▶ Task statement
Examine the entries and show every line in which the word "Start" is found.

Top of Record set

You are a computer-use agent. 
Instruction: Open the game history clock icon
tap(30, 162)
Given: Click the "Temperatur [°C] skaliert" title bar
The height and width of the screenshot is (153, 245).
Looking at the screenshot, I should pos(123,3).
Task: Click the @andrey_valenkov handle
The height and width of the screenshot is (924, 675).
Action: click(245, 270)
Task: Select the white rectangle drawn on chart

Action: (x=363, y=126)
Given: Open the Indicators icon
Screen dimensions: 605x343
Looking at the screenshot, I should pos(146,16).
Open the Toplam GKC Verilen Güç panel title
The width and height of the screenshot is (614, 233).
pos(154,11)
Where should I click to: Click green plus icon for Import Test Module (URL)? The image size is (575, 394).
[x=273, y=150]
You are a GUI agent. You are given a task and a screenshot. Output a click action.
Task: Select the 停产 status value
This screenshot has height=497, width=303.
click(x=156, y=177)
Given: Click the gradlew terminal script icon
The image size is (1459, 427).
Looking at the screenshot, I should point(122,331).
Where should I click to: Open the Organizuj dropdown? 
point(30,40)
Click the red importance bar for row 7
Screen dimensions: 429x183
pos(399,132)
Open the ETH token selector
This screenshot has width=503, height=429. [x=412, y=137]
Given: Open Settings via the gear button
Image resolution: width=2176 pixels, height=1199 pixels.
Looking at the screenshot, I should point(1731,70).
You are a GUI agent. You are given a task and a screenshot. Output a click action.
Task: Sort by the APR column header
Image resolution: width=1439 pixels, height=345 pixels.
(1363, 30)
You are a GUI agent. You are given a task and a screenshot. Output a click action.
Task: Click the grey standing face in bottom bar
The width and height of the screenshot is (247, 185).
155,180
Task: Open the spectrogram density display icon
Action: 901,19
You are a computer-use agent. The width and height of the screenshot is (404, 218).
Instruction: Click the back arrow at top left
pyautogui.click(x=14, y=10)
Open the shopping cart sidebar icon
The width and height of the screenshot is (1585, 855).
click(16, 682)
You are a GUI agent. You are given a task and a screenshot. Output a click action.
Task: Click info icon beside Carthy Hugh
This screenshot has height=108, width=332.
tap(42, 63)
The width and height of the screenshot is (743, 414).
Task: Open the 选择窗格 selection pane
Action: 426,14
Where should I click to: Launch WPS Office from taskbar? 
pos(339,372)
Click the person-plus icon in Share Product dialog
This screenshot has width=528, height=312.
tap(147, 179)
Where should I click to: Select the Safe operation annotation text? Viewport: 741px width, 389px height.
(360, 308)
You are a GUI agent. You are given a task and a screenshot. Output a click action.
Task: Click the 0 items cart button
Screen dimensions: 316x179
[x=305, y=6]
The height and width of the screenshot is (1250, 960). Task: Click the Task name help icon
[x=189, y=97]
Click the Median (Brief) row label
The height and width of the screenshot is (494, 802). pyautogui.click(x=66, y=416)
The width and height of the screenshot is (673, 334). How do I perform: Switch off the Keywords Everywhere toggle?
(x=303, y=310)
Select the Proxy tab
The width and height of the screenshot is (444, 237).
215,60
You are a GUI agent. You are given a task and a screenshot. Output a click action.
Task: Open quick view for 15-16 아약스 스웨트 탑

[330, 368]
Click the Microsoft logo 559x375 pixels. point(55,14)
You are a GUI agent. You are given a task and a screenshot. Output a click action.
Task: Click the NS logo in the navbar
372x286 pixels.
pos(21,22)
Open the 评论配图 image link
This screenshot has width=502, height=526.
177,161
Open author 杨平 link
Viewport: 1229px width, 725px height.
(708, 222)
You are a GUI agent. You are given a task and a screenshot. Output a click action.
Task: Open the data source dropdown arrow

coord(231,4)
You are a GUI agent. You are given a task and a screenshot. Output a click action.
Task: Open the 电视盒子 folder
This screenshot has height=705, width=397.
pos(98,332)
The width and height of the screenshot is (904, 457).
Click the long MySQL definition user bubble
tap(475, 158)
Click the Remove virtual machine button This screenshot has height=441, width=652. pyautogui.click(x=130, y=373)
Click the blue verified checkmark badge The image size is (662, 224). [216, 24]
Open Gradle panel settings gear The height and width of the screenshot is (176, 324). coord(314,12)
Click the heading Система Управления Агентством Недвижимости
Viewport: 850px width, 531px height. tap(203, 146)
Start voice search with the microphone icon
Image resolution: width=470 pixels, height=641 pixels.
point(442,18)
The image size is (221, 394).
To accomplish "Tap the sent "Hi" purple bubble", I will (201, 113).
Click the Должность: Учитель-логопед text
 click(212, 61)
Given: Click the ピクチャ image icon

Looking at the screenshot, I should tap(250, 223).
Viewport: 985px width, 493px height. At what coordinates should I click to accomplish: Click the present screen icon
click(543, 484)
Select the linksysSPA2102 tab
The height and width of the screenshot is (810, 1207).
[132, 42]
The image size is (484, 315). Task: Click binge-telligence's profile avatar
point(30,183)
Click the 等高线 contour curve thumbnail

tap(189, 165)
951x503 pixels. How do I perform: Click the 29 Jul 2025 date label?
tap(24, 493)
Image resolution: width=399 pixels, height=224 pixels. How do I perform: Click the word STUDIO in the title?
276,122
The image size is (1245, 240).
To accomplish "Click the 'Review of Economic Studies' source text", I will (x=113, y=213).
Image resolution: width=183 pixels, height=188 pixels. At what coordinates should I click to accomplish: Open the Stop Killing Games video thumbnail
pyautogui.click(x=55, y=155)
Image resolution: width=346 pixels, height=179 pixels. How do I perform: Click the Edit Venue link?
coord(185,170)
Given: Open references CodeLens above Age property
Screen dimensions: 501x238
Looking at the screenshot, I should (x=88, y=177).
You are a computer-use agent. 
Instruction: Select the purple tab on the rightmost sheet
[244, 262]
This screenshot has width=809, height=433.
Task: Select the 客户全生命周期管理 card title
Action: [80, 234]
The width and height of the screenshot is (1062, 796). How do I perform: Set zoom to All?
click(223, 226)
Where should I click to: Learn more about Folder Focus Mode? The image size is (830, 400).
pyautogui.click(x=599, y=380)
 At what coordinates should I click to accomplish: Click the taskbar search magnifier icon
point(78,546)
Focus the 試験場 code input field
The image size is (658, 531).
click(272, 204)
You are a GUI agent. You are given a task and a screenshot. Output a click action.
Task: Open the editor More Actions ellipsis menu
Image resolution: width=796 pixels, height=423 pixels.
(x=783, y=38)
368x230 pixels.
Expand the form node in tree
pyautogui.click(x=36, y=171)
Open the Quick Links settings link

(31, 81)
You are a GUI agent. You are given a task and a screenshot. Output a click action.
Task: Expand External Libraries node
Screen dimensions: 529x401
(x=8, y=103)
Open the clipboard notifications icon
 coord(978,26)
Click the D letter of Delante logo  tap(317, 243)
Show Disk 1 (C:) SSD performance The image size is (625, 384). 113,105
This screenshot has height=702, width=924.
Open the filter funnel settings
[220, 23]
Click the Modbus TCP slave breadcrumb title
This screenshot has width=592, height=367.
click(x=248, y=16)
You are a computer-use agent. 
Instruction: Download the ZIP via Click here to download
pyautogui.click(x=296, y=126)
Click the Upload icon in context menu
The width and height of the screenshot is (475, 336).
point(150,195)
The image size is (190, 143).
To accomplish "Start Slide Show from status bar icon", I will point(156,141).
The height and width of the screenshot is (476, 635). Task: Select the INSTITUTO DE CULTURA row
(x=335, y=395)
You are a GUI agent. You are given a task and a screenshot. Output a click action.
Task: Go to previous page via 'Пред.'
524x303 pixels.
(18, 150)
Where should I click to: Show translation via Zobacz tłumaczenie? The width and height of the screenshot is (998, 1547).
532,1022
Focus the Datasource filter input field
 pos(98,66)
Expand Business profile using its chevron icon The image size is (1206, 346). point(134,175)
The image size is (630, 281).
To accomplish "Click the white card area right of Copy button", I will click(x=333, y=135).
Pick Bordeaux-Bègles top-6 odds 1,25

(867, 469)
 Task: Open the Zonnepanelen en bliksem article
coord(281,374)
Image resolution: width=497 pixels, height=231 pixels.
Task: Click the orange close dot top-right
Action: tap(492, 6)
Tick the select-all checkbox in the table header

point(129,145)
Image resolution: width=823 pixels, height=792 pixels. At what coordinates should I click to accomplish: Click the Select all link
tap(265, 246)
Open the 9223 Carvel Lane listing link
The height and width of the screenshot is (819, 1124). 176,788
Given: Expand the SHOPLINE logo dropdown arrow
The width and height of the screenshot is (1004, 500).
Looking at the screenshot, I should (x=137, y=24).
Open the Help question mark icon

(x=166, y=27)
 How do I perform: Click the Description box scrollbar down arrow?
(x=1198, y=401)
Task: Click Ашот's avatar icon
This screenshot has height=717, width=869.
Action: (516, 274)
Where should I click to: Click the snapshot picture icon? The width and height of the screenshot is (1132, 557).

Bottom of Record set

▶ Answer box
Start voice search with the microphone icon
To accomplish "Start Slide Show from status bar icon", I will point(156,141).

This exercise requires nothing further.